> What the task requires
Copy out each line of the records below that contains the word "dimensions". Case matters.

* Begin Exercise materials *

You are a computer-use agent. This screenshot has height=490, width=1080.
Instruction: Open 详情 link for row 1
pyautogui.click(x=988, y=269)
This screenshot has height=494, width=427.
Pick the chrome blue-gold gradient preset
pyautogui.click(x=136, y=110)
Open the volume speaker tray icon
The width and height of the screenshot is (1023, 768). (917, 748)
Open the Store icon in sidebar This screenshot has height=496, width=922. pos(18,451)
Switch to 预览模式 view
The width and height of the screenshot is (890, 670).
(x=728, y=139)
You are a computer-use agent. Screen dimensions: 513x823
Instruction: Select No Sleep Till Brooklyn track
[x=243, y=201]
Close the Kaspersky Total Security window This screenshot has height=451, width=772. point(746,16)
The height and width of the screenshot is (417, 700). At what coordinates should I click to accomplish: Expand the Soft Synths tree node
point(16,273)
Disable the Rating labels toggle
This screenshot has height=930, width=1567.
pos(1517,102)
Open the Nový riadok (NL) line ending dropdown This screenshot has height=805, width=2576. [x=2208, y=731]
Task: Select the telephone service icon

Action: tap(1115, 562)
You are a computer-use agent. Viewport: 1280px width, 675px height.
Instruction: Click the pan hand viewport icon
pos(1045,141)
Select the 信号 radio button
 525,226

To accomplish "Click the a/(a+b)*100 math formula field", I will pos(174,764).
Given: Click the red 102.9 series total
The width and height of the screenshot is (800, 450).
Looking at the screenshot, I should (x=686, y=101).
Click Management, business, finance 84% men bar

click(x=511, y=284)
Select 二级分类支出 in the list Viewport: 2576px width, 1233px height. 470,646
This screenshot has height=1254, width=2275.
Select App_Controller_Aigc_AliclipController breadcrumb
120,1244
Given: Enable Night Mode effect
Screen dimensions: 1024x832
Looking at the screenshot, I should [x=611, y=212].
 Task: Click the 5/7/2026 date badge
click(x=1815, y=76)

* End Exercise materials *

> Problem solution
You are a computer-use agent. Screen dimensions: 513x823
Screen dimensions: 1024x832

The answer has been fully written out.